I - Vocations to the ministry
The Church ordained 478 new clergy in 2006, a drop from the 505 ordained in 2005.
For the first time, more women (244) than men (234) were ordained in 2006, though the majority of these were ordained to non-stipendiary ministry. Of those ordained to full-time, stipendiary ministry, 128 were men and 95 were women.
The Church recommended 594 future clergy for training in 2005 - the greatest number for more than a decade, maintaining the upward trend since the mid-‘90s.
At the end of 2006, there were 20,354 ministers licensed by Church of England dioceses, including clergy, readers and Church Army officers - one minister for every 2,500 people in England.
The total does not include some 1,600 chaplains to prisons, hospitals, the armed forces and in education, nor around 6,600 retired ministers with permission to officiate.
II - Attendance
Adult baptisms increased by 12 per cent since 2001. Child baptisms increased by 9 per cent. The decline in infant baptisms continued.
- Average Sunday attendance fell by two per cent to 988,000.
- Average weekly attendance fell by one per cent to 1,169,000.
- Average monthly attendance fell by one per cent to 1,694,000.
- The average number of children and young people at services weekly fell by one per cent to 231,000.
- The traditional ‘usual Sunday attendance’ measure fell by three per cent to 881,000.
The number of marriages conducted in Church of England parish churches rose slightly to at 57,200.
The number of funerals conducted by the Church of England continues to decline.

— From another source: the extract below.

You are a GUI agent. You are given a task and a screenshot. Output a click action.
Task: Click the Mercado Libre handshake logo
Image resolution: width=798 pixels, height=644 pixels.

Attendance on Christmas Day/ Eve increased dramatically. In contrast, there was a sudden dip in Easter observance to 1,417,800.
III - Increased giving in 2005
Average weekly giving by Church of England parishioners increased to £5.08 in 2005.
Average giving to the church is around three per cent of average incomes.
Church members continue to give generously to charitable causes compared with the population at large.